Klinikum Großhadern:Mädchen stirbt nach Routine-Untersuchung - Eltern erstatten Anzeige

  • Die Eltern des Mädchens werfen Mitarbeitern des Klinikums Großhadern vor, Hannah bei einer Untersuchung eigenmächtig eine Überdosis Schlafmittel verabreicht zu haben.
  • Das Klinikum hatte die Vorwürfe seinerzeit bereits zurückgewiesen.

Von Ekkehard Müller-Jentsch

Es war eine eigentlich harmlose Routine-Untersuchung, vor fast genau drei Jahren im Klinikum Großhadern, doch die damals zweijährige Hannah kam danach nicht mehr zu Bewusstsein. Durch eine fragwürdige Medikamentengabe hatte das Kind einen schweren Hirnschaden erlitten.

Vorvergangene Woche ist Hannah in einem Kinderkrankenhaus gestorben; ihr Tod wird nun zum Fall für die Justiz. Die Eltern haben Strafanzeige gegen den damals zuständigen Arzt erstattet. Zudem läuft eine Schadenersatzklage vor dem Landgericht München I.

Die kleinwüchsige Hannah M. war im Klinikum Großhadern gut bekannt, wegen einer Wachstumsstörung des Skeletts befand sie sich dort in Behandlung des Sozialpädiatrischen Zentrums. Ihre Ärztin hatte damals eine Kernspin-Untersuchung der Wirbelsäule angesetzt. Da Patienten in der sehr lauten und beängstigend engen Röhre des Geräts absolut ruhig liegen müssen, hatte die Ärztin auf einem Rezept festgelegt, mit welcher Menge des Schlafmittels Chloralhydrat Hannah ruhiggestellt werden solle.

Aufgabenstellung:
Prüfen Sie anhand des Lesetextes, ob die folgenden Aussagen zutreffen, und belegen Sie jedes Ja oder Nein mit den entscheidenden Worten des Lesetextes im genauen Wortlaut: (a) Hannah war zum Zeitpunkt der Untersuchung zwei Jahre alt. (b) Das Klinikum hat die Vorwürfe eingeräumt. (c) Die angesetzte Kernspin-Untersuchung galt dem Kopf.

Inhalt des Datensatzes:
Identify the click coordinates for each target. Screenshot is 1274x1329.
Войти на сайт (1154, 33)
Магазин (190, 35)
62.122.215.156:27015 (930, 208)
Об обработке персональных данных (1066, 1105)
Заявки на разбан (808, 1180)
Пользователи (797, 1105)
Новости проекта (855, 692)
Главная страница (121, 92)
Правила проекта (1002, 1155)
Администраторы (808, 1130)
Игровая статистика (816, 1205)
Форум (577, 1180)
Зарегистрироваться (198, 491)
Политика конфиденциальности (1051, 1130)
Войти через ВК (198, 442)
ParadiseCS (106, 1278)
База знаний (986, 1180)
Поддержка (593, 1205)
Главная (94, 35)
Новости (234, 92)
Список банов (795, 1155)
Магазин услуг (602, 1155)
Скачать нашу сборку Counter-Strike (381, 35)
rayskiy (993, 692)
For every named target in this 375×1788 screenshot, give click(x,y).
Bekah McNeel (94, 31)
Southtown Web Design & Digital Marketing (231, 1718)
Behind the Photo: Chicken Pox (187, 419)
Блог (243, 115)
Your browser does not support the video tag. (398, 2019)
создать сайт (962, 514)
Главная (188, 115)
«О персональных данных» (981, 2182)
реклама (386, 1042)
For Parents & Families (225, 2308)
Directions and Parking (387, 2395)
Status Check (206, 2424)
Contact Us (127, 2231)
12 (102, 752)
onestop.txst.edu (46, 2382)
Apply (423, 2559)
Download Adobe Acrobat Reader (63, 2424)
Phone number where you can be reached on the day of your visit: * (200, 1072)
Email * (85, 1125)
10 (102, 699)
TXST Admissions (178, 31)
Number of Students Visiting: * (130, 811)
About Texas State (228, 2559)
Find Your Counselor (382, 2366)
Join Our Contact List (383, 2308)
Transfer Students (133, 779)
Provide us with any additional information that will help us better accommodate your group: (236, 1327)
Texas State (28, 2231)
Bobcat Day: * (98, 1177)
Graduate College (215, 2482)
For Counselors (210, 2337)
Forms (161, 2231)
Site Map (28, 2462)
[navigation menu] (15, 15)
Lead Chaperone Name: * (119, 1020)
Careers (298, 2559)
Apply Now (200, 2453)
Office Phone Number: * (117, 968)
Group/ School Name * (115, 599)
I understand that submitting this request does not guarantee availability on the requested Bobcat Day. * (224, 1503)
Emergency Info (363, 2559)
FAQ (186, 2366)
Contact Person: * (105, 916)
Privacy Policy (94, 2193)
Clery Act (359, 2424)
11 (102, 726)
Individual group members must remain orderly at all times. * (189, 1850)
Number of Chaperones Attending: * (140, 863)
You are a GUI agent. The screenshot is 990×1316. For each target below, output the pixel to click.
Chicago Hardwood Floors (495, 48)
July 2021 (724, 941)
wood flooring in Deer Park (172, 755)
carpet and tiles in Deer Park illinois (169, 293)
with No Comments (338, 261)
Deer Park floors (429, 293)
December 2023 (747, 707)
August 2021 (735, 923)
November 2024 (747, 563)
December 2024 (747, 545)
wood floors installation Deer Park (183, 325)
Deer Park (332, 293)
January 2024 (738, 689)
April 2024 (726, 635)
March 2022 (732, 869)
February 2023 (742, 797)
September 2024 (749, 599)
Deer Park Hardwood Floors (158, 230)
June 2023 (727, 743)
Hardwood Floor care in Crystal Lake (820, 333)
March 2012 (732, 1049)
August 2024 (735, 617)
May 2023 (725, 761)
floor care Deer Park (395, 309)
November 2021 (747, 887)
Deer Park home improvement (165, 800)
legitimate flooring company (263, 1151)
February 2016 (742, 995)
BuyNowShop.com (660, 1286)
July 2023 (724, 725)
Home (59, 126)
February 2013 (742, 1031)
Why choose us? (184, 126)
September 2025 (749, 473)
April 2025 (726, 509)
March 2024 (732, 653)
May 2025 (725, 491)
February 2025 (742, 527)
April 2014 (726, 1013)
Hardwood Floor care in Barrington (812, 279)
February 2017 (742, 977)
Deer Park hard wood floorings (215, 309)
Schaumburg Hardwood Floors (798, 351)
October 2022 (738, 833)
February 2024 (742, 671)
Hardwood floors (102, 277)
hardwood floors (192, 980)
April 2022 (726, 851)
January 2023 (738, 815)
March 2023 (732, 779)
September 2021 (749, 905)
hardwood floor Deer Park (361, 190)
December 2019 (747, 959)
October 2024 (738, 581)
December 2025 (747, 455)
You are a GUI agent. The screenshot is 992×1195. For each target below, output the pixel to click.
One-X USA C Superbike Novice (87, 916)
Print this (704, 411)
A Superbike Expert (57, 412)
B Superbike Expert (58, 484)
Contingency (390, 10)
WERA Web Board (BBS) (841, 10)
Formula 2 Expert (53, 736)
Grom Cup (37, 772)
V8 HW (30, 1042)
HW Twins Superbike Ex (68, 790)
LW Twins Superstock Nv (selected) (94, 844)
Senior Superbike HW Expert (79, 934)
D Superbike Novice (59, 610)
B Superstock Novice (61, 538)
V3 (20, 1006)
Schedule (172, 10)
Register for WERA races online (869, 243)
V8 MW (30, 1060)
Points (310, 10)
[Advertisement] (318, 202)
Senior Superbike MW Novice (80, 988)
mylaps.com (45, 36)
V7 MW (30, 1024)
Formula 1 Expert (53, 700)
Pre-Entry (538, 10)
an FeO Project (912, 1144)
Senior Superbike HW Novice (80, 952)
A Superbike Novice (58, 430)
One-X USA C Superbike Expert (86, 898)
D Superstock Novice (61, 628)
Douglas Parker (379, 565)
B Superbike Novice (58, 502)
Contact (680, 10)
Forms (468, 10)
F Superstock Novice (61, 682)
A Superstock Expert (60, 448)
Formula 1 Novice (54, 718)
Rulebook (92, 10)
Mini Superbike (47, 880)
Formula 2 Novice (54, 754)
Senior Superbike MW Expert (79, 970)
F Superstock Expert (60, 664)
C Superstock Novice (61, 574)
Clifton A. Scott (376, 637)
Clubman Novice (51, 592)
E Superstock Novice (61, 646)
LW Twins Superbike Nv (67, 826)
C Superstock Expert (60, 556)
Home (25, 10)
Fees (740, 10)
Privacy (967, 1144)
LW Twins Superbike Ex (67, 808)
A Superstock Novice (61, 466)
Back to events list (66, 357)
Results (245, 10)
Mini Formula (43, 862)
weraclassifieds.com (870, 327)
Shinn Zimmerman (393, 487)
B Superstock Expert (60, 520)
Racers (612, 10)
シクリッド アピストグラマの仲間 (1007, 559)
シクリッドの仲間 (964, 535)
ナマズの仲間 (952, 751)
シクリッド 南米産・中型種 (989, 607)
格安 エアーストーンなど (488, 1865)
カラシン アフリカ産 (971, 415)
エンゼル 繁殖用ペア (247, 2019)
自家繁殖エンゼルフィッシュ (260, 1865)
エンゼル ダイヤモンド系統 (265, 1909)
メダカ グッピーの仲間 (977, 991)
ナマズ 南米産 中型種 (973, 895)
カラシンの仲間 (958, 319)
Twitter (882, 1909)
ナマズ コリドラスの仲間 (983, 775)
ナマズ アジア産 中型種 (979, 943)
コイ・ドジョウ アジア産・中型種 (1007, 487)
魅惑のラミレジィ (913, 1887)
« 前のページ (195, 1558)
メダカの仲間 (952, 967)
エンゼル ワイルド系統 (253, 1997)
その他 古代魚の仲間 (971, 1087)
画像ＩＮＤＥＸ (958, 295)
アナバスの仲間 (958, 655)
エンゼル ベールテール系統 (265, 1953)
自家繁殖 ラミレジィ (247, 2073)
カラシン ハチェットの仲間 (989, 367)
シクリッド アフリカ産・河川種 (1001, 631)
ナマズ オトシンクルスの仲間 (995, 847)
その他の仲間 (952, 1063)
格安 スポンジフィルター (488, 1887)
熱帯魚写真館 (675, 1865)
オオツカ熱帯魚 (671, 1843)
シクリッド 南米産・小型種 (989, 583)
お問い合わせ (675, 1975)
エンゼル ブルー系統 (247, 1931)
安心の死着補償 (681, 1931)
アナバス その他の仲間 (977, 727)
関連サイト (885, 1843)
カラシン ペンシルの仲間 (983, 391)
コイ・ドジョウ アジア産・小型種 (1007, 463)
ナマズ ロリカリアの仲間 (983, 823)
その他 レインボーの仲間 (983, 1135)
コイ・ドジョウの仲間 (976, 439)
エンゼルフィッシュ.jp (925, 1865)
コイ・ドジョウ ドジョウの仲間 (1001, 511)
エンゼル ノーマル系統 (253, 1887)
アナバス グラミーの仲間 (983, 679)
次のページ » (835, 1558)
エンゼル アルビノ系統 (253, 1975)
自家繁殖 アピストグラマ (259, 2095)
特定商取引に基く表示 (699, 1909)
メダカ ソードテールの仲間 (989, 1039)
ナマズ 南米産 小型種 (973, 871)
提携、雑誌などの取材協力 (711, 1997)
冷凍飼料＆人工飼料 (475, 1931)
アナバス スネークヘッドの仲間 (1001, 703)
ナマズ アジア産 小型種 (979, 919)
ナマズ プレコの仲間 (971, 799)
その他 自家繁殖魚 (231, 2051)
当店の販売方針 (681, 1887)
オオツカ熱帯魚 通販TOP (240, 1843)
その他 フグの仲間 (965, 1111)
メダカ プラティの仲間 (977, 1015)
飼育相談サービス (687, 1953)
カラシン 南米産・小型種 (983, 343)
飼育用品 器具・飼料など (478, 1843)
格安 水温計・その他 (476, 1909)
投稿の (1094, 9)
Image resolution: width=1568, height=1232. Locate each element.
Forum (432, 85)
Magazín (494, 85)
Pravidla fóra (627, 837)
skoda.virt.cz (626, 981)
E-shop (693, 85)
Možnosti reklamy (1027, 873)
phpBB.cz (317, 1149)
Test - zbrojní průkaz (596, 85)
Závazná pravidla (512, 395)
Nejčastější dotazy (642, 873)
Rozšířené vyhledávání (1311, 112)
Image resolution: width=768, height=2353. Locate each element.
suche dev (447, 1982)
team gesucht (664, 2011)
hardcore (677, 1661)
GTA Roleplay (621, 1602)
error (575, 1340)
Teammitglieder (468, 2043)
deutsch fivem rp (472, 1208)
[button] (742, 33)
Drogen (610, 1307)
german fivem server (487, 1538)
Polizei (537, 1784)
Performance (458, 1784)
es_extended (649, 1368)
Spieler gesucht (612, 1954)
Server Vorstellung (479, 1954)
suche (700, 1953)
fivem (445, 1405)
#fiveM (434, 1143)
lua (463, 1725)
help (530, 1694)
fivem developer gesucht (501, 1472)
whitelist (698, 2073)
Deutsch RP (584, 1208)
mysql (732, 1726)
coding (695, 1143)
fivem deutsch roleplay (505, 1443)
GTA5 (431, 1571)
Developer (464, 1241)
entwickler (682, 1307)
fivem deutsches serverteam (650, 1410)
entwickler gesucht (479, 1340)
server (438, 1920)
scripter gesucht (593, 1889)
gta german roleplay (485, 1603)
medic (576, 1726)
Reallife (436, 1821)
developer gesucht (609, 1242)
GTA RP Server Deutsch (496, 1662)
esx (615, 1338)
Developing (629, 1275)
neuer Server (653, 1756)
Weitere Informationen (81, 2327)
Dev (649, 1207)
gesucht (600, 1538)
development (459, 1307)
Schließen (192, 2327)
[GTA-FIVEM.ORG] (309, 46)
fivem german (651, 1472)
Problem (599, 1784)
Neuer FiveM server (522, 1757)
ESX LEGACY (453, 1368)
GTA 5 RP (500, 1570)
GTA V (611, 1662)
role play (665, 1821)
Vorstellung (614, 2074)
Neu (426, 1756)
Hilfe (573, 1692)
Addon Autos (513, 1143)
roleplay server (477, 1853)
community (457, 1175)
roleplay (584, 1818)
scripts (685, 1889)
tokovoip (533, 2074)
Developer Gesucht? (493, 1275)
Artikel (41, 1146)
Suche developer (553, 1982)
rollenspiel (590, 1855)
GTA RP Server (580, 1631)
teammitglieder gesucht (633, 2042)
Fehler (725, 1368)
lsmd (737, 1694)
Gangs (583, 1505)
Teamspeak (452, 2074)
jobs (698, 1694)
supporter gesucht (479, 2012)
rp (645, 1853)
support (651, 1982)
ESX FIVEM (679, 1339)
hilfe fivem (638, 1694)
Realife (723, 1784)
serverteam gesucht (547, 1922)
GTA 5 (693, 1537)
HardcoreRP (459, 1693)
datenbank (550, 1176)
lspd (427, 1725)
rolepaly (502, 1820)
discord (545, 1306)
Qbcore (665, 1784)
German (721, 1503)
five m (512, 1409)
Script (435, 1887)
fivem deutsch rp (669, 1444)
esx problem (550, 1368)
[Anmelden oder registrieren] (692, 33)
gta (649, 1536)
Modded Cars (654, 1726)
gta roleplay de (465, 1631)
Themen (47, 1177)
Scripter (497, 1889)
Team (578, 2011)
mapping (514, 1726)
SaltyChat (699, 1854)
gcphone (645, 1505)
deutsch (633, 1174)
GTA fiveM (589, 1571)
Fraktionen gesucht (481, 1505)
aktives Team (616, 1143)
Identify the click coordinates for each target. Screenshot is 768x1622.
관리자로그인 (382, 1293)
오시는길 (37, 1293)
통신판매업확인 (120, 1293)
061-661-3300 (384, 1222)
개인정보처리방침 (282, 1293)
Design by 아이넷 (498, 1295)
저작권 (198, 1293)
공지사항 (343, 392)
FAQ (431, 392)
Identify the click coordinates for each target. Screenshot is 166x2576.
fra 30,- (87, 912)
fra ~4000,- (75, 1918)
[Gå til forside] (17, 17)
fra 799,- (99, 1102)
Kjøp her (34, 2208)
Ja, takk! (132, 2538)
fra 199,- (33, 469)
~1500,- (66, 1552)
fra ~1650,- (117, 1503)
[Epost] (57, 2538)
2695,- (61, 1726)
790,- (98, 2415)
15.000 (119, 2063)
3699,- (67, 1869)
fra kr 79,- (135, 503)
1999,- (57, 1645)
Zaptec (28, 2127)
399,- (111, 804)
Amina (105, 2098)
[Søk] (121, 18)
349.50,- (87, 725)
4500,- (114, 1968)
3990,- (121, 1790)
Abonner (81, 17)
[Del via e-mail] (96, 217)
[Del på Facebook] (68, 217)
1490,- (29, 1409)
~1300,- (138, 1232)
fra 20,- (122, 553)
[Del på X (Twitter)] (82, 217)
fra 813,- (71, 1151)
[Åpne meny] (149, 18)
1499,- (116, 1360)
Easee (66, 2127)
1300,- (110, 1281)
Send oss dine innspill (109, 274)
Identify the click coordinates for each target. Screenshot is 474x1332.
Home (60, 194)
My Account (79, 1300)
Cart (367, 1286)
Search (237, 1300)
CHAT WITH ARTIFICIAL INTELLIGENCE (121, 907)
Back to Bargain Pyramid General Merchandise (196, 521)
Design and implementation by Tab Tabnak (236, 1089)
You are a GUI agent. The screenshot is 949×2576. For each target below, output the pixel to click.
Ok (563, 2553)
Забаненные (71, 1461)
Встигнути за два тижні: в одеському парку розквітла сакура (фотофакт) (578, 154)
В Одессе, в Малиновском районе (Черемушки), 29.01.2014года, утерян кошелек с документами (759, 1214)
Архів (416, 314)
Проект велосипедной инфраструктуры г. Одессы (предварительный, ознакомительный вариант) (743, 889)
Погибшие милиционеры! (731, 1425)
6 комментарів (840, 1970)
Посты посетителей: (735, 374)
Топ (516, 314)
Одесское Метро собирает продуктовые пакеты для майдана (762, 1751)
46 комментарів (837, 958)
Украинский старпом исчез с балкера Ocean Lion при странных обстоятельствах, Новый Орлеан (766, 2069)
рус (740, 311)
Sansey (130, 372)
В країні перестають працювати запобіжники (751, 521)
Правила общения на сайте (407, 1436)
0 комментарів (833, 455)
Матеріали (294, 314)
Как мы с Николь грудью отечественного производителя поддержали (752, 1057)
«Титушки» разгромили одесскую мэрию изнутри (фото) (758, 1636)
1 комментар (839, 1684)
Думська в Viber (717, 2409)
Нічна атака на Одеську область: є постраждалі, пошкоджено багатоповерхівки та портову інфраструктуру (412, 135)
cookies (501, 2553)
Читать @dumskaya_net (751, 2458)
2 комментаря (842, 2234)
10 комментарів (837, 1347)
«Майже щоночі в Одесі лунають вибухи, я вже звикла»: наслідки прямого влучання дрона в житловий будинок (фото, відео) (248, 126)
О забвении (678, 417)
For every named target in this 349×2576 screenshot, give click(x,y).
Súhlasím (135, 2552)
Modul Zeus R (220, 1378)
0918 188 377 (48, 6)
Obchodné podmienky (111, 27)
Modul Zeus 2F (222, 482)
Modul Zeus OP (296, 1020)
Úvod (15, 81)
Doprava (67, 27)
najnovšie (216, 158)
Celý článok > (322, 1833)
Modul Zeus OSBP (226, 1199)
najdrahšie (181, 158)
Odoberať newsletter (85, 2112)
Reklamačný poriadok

Lösung der Aufgabe:
(a) Ja: „die damals zweijährige Hannah“
(b) Nein: „Das Klinikum hatte die Vorwürfe seinerzeit bereits zurückgewiesen.“
(c) Nein: „eine Kernspin-Untersuchung der Wirbelsäule“